Een vrouw en haar ex-partner hadden een in 2014 geboren dochter. Zij was in de BRP ingeschreven op het woonadres van de ex-partner. De vrouw meende in 2015 recht te hebben op de inkomensafhankelijke combinatiekorting (iack). Volgens een tweewekelijks verblijfschema verbleef het kind bij de vrouw: in de eerste week op woensdag vanaf 07:30 uur t/m donderdag 19:30 uur en op zaterdag vanaf 09:00 uur t/m maandag 09:00 uur, en in de tweede week op woensdag vanaf 07:30 uur t/m donderdag 19:30 uur. De inspecteur weigerde de vrouw de iack te geven.

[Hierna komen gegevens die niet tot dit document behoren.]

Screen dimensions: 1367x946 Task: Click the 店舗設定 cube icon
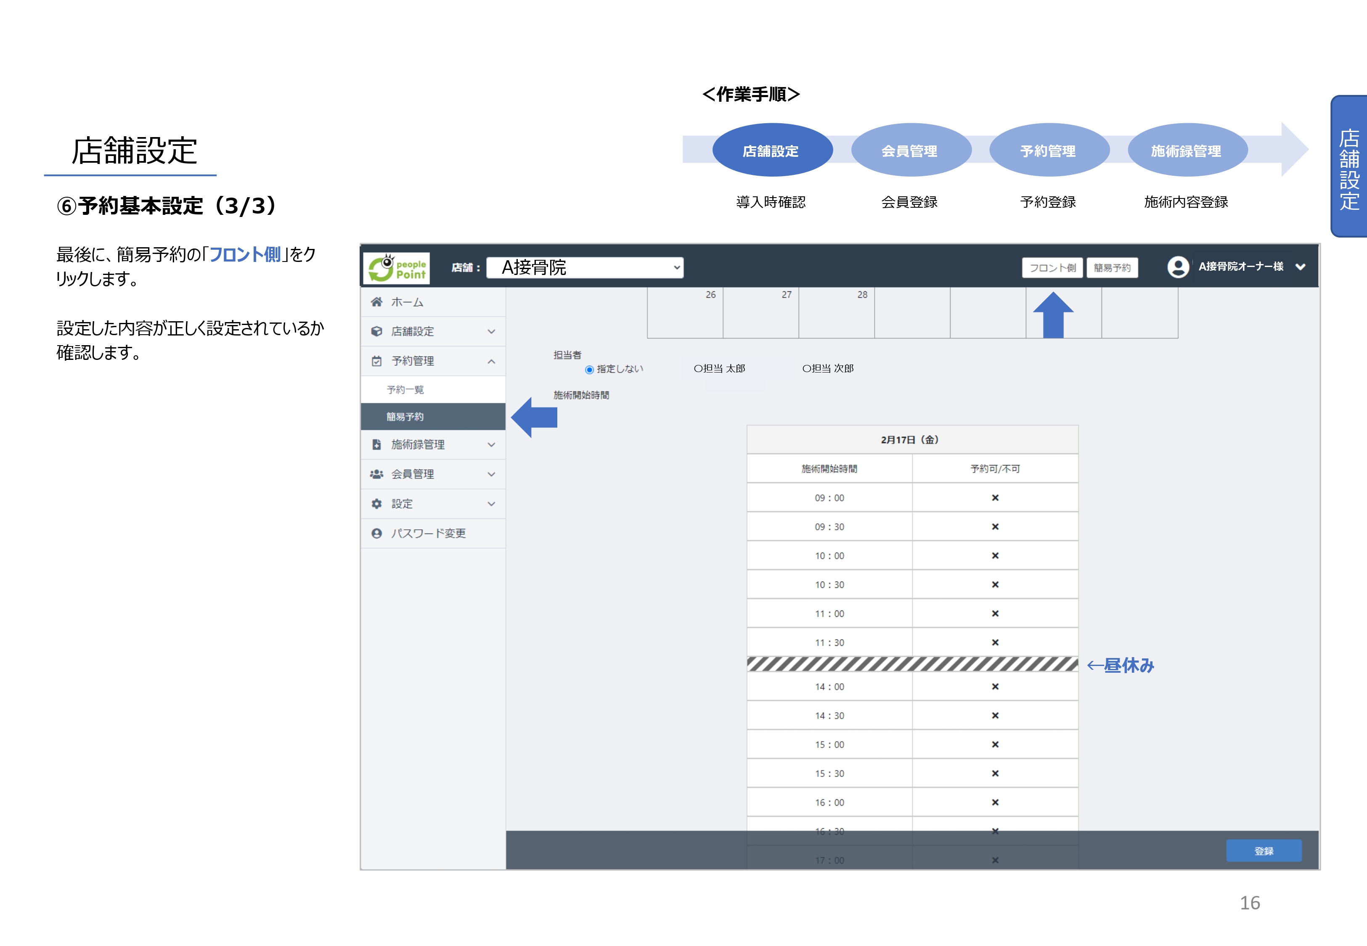coord(376,331)
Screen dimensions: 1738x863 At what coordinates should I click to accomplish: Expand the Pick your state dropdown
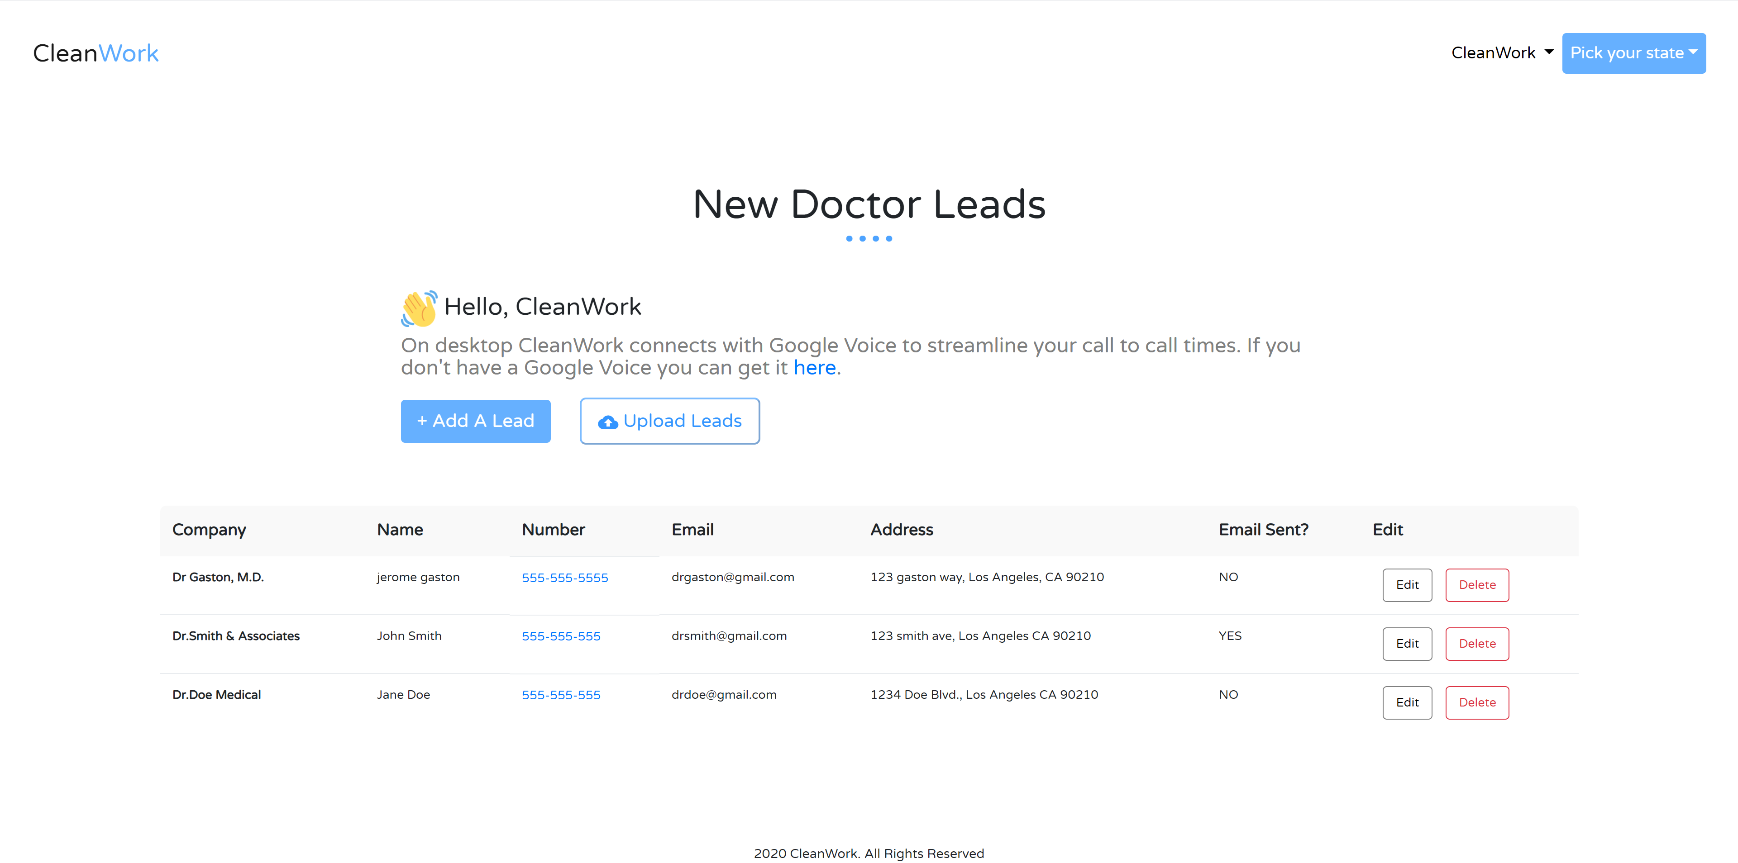click(1633, 53)
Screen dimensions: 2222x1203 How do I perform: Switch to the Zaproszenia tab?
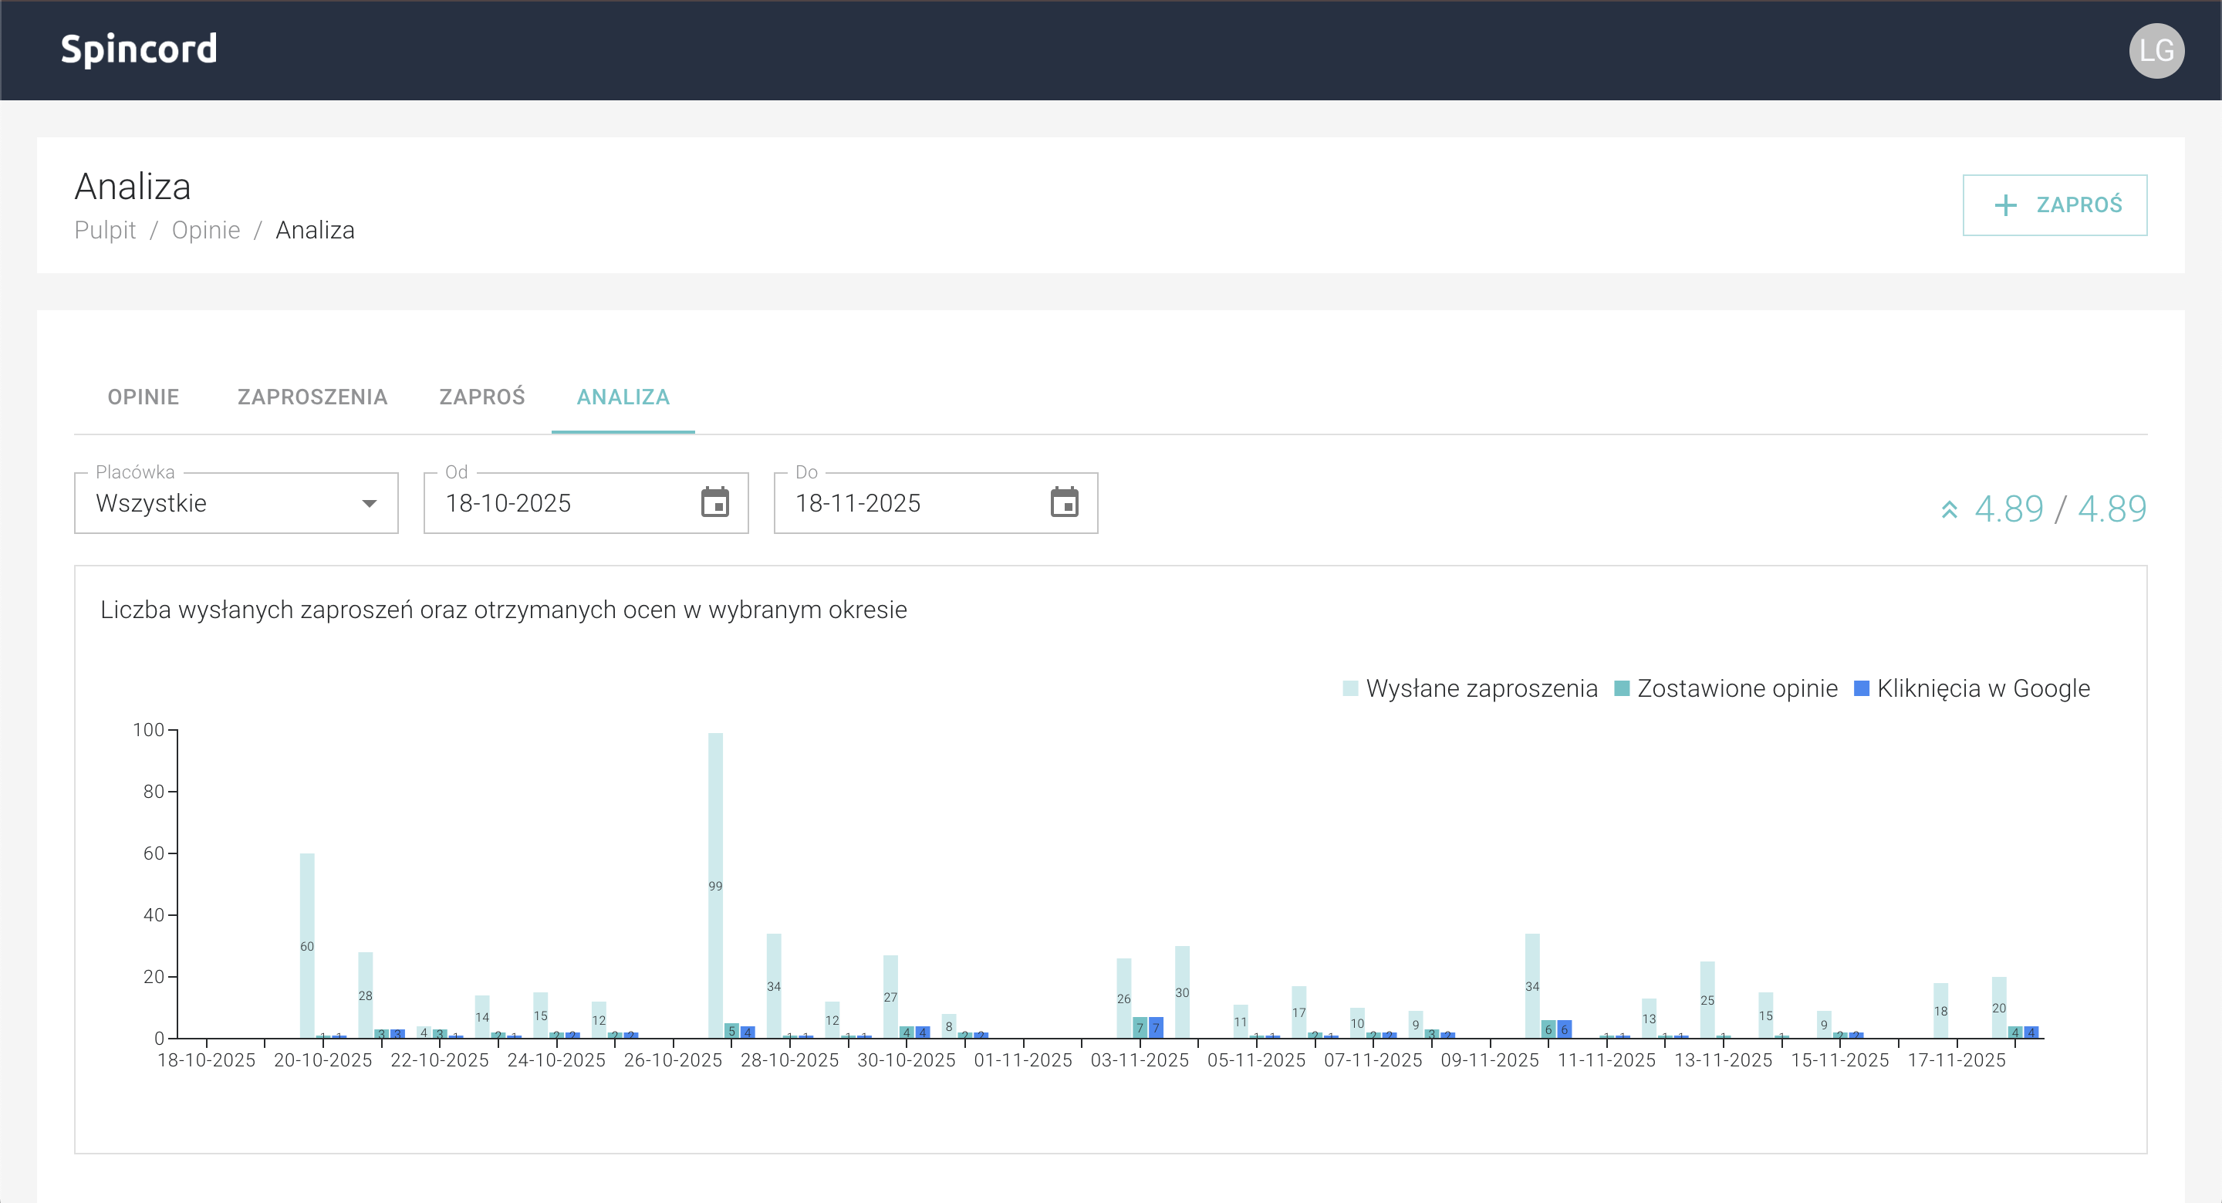tap(312, 397)
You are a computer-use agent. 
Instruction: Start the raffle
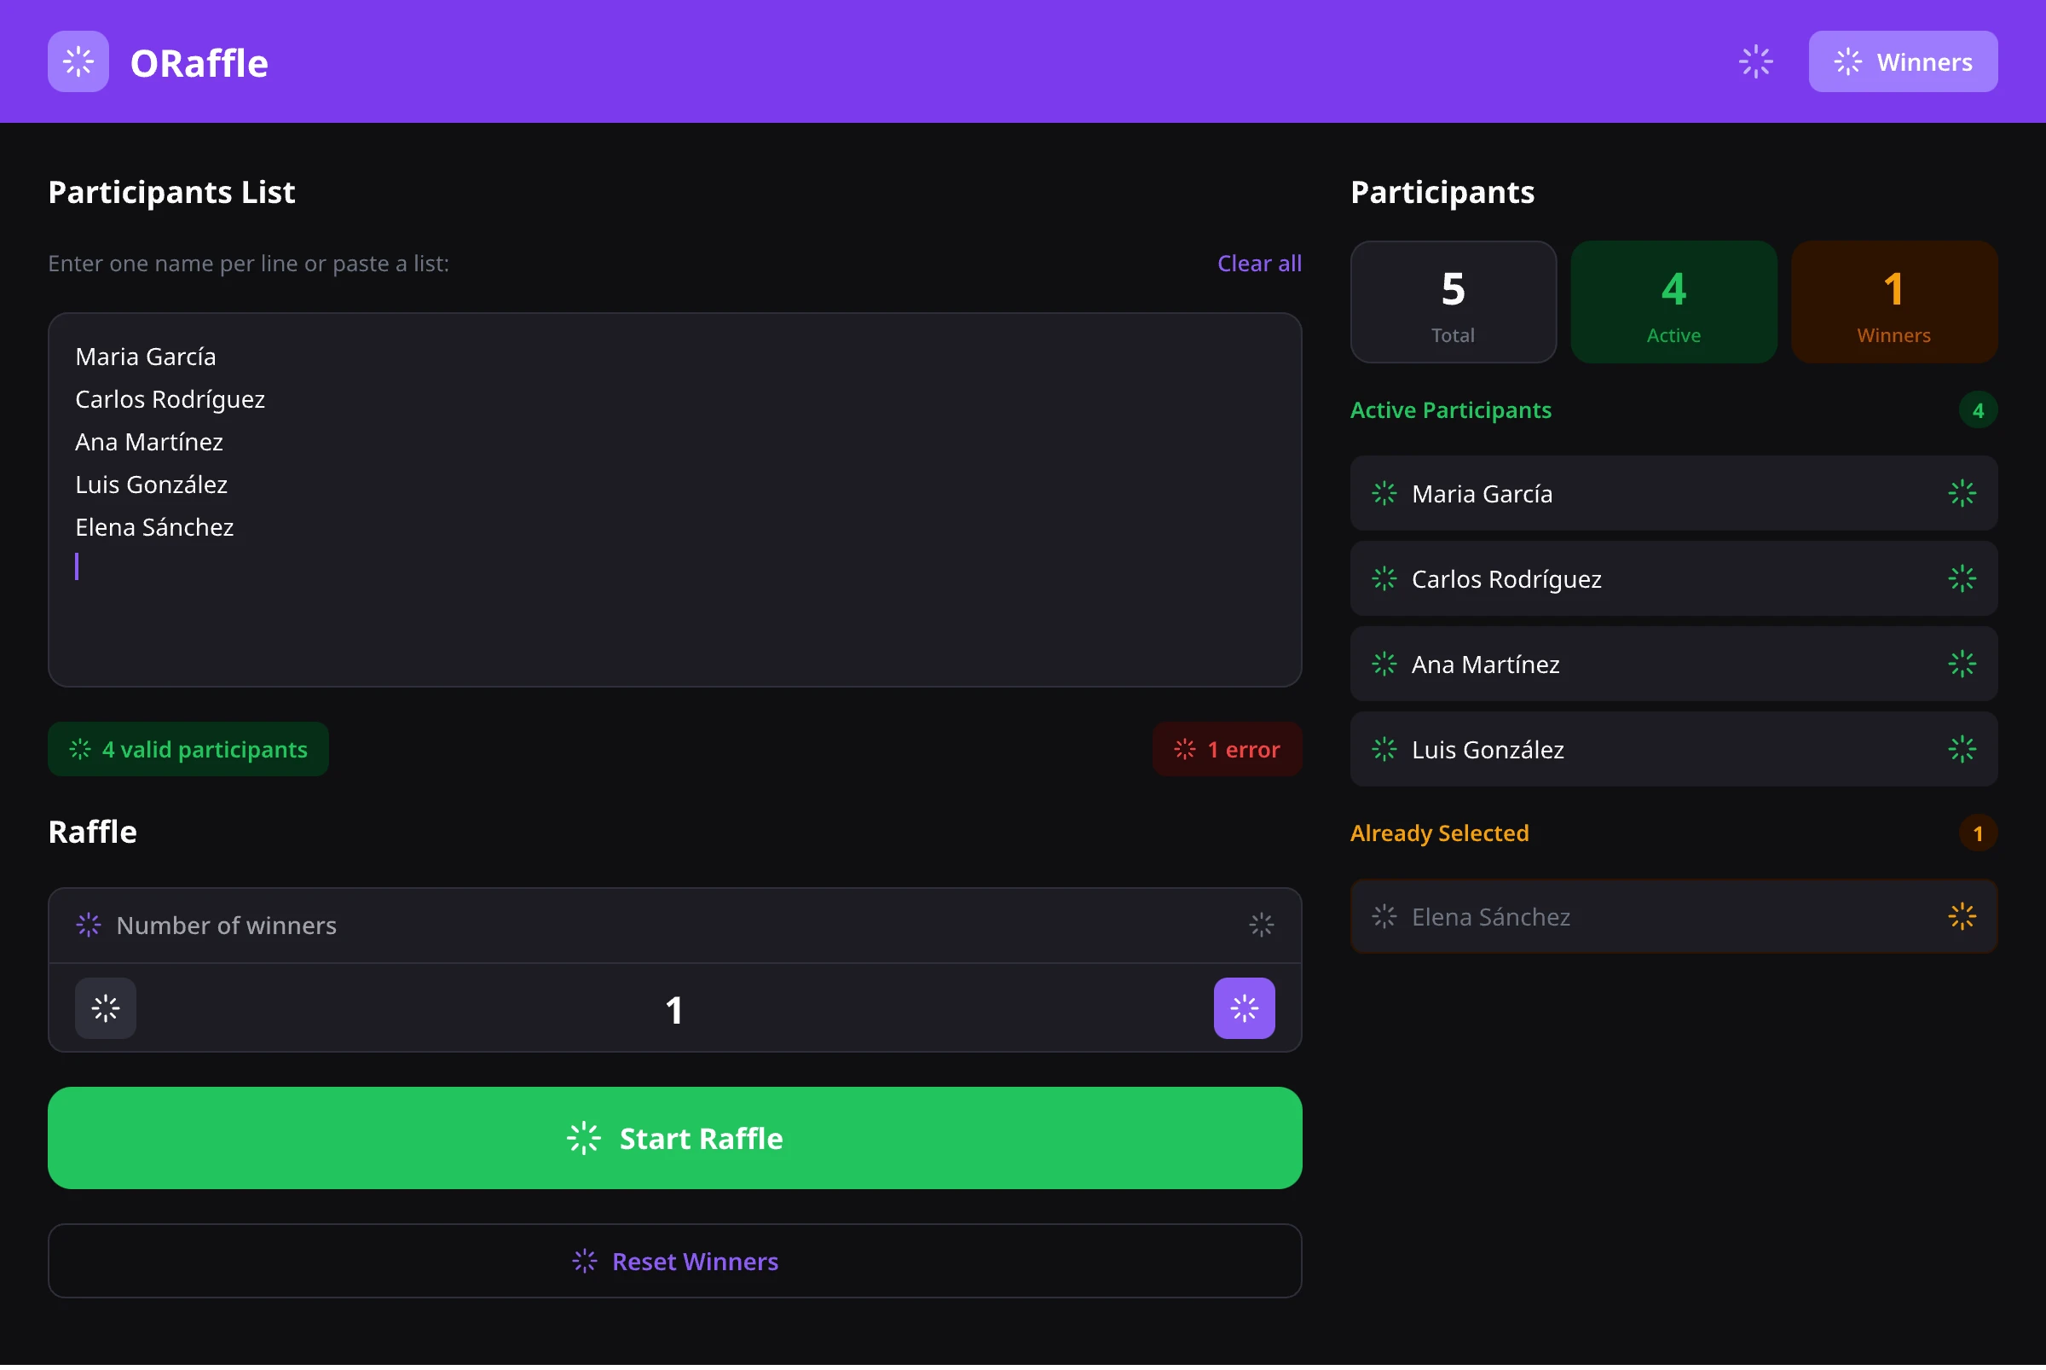tap(674, 1138)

Hof: uitleg overeenkomstig spraakgebruik
Hof Den Haag kende aan de vrouw het recht op iack toe. Het hof oordeelde dat het kind doorgaans ten minste ‘drie gehele dagen’ per week in elk van de huishoudens van de vrouw en de ex-partner verbleef. De term ‘gehele dagen’ moest volgens het hof worden uitgelegd overeenkomstig het spraakgebruik en kon ook een verblijf alleen overdag, korter dan 24 uur, een gehele dag zijn. Ten overvloede oordeelde het hof dat de vrouw aan de website van de Belastingdienst het vertrouwen heeft mogen ontlenen dat zij aan het criterium voldeed.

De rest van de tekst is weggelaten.